What You Need to Know About Movement Disorders

Ask the Experts

Hanna Czarkowska, MD
Movement Disorders Neurologist
Stony Brook University, Neurosciences Institute 
Stony Brook Medicine

Chuck Mikell, MD
Movement Disorders and Epilepsy Neurosurgeon 
Stony Brook University, Neurosciences Institute
Stony Brook Medicine

Movement disorders are a group of chronic neurological disorders that can be debilitating. Establishing an accurate diagnosis about a specific movement disorder and prescribing the appropriate treatment can be challenging for many neurologists, who regularly call upon the expertise of a movement disorders neurologist. These specialists are skilled and knowledgeable in assessing and treating complex movement disorders.

What is a movement disorder?
Dr. Czarkowska: A movement disorder is any brain problem that affects your ability to use your hands and feet to do what you need to do. This could be because your limbs are rigid and you can’t initiate movements (Parkinson’s disease), your hands shake (Parkinson’s disease or essential tremor) or your muscles contract when you don’t want them to (dystonia). 

My hands shake. Do I have a movement disorder?
Dr. Mikell: It’s possible. There are some people whose hands shake a little and it doesn’t get in the way of their ability to do the things they want to do. However, there are some people whose hands shake so much that they’ve stopped trying to eat soup with a spoon, write handwritten letters to loved ones or drink from a cup. If that’s you, you have a problem that should be evaluated by a neurologist knowledgeable about movement disorders, because treatment is available.

What are the most common movement disorders and their symptoms?
Dr. Czarkowska: Parkinson’s disease, essential tremor, cervical dystonia and Huntington’s disease are four of the most common movement disorders.
Parkinson’s disease, which alone affects 1.5 million Americans, and disorders related to Parkinson’s cause the limbs to tremor when the body is at rest, and also cause muscles to tighten and become rigid, affecting your posture — all of which can make it difficult to walk and engage in daily activities.
Essential tremor causes a person’s hands, head, chin or voice to shake rhythmically. It is noticed during an action when a limb is being used to perform a function (which is the opposite of the type of tremor that occurs when the body is at rest, with Parkinson’s).
Cervical dystonia causes involuntary twisting or turning of the head, as well as head tremors. Other forms of dystonia can cause writer’s cramp, exaggerated blinking or involuntary jaw and mouth movements.
Huntington’s disease causes uncontrolled movement of the arms, legs, head, face and upper body. It can also cause a decline in thinking and reasoning skills, including memory, concentration, judgment and ability to plan and organize.

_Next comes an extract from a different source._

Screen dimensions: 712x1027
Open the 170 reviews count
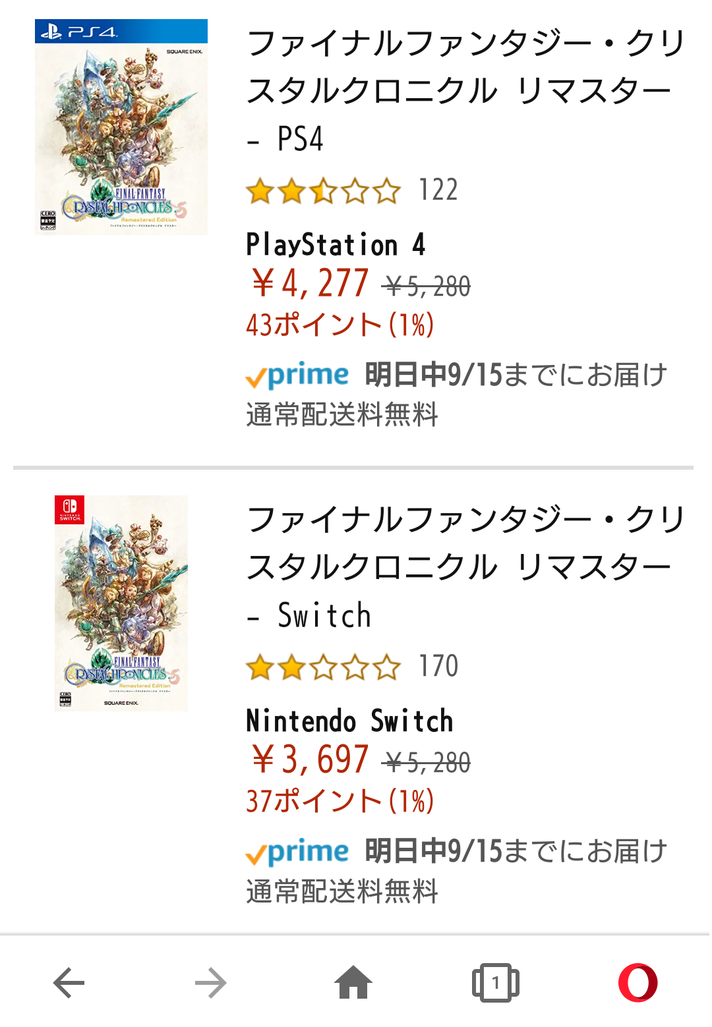(x=438, y=666)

How are movement disorders diagnosed?
Dr. Czarkowska: The first step is to undergo an evaluation by a movement disorders neurologist who is trained to evaluate these complex disorders and is knowledgeable about the latest treatments. At Stony Brook, when we meet a patient for an initial evaluation, we ask the patient to perform different tasks like writing, walking across the room, pouring water, drinking water and drawing spirals. From these seemingly simple tasks, we are able to carefully observe nuances in their movements and make a diagnosis.

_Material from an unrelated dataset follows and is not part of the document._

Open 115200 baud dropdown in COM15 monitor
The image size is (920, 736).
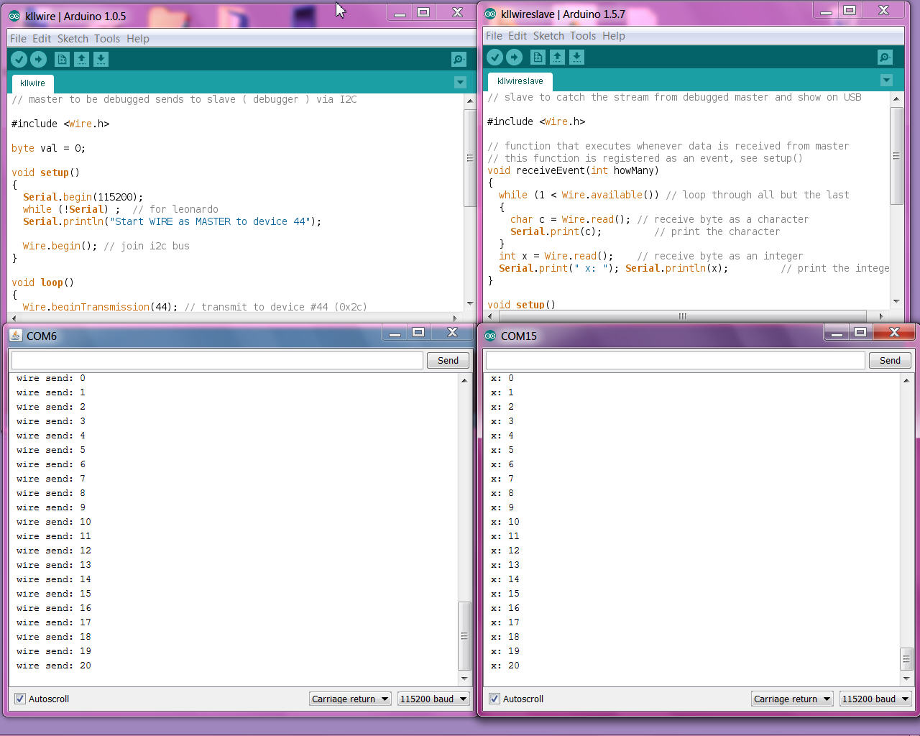875,699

What treatments are available?
Dr. Mikell: Treatments can range from physical therapy and rehabilitation to medicine and even brain surgery. The treatment, of course, depends on establishing an accurate diagnosis. 

Why come to Stony Brook?
Dr. Czarkowska: I am one of two neurologists on our multidisciplinary team, and Dr. Mikell is a neurosurgeon who subspecializes in the care of movement disorders. Our expertise is sought out by community neurologists in diagnosing challenging cases and treating complex movement disorders. We offer medical management, botulinum toxin injection, and surgical therapy to appropriate candidates.

Who is a candidate for surgery?
Dr. Mikell: Anyone who is on medication and still suffering from bothersome symptoms of movement disorders is a potential candidate for surgery. It involves placing small wires into the brain, and stimulating them with electrical current. This procedure gives patients increased mobility, use of their hands and greater independence. The surgery is safe and effective, and many patients with Parkinson’s disease and tremor can benefit.